** START RECORDS SUPPLIED **
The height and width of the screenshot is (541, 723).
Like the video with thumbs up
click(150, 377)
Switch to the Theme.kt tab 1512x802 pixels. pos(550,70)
** END RECORDS SUPPLIED **
** START RECORDS SUPPLIED **
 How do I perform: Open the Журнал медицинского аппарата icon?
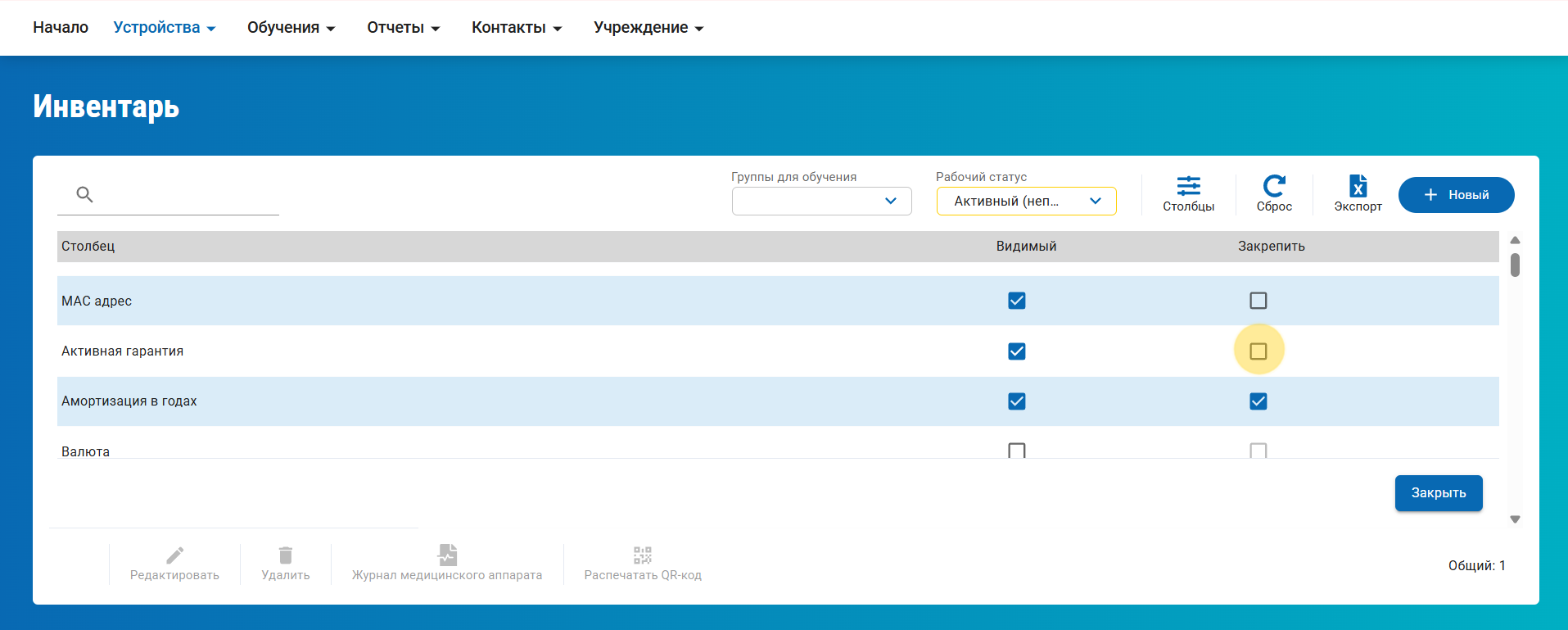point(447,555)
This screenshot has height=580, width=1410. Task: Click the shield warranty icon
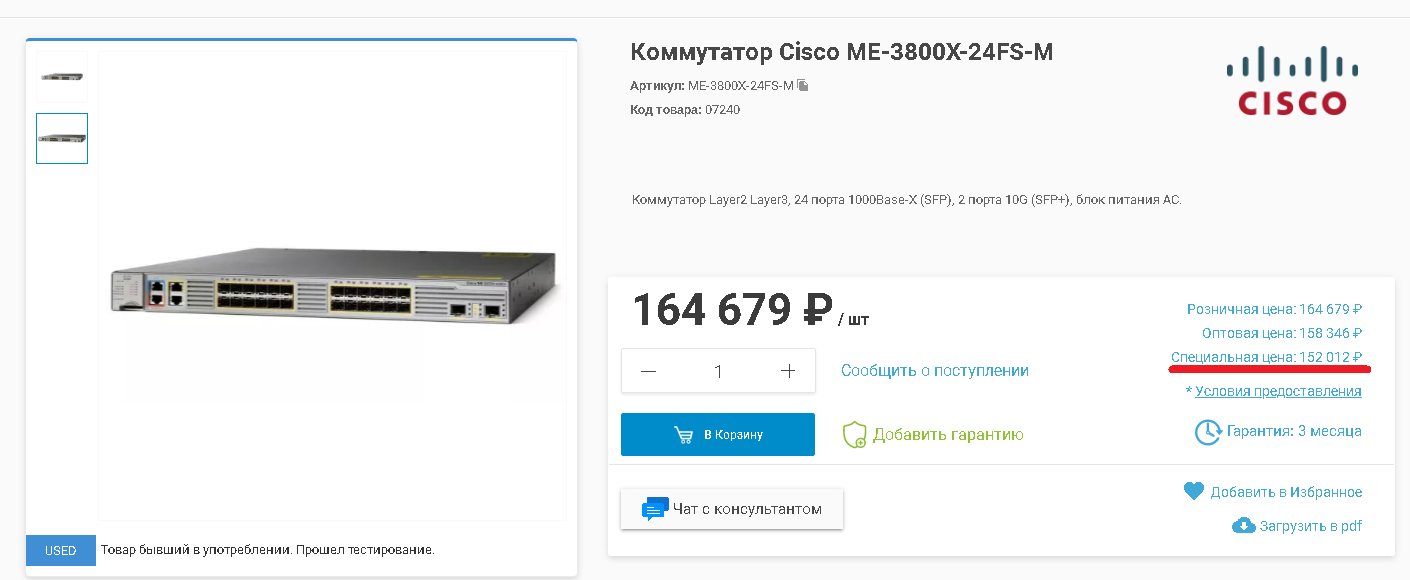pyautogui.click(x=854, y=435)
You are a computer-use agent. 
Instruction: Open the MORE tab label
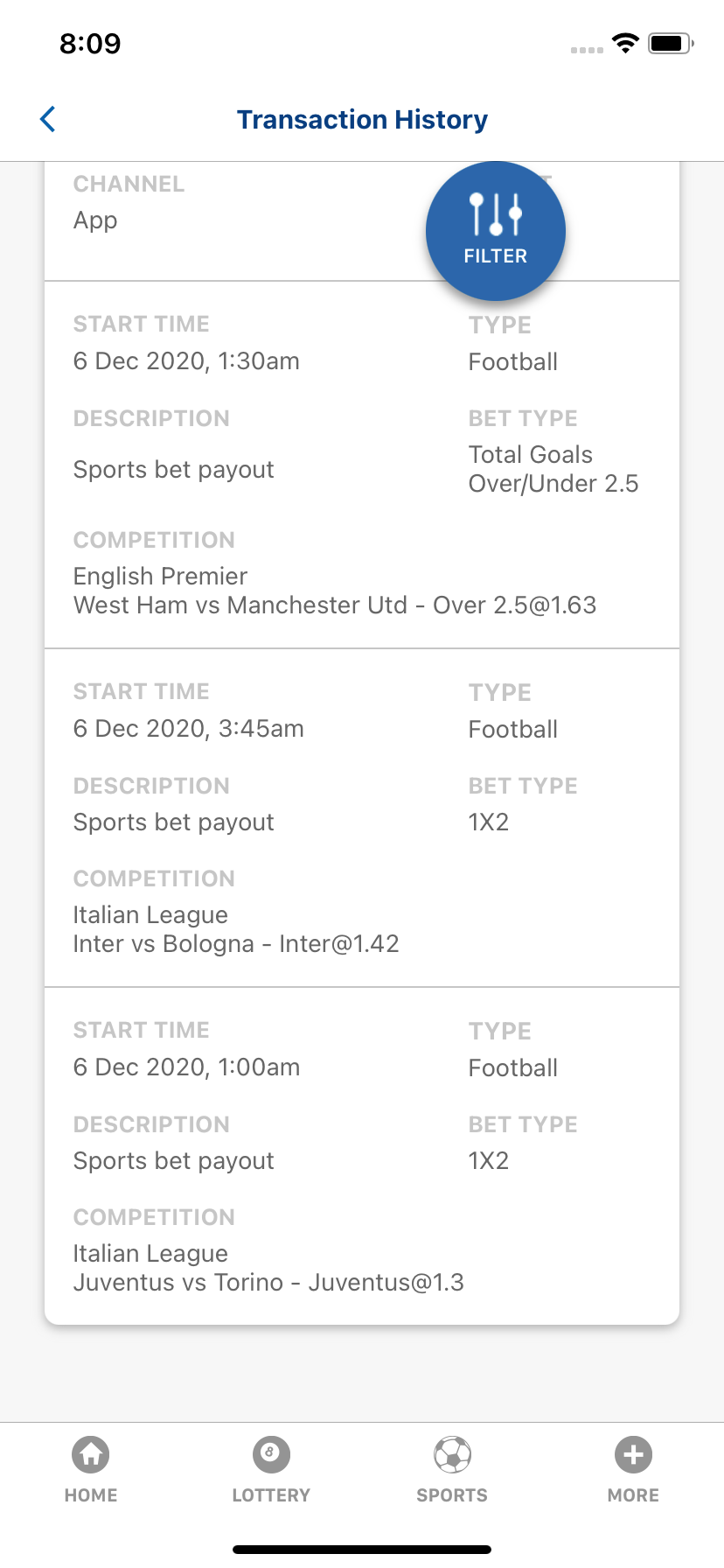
** END RECORDS SUPPLIED **
Write out the material from the line with "The height and" up to and including the line with "Switch to the", keeping every character as it appears.

ANSWER FOR THE TASK »
The height and width of the screenshot is (541, 723).
Like the video with thumbs up
click(150, 377)
Switch to the Theme.kt tab 1512x802 pixels. pos(550,70)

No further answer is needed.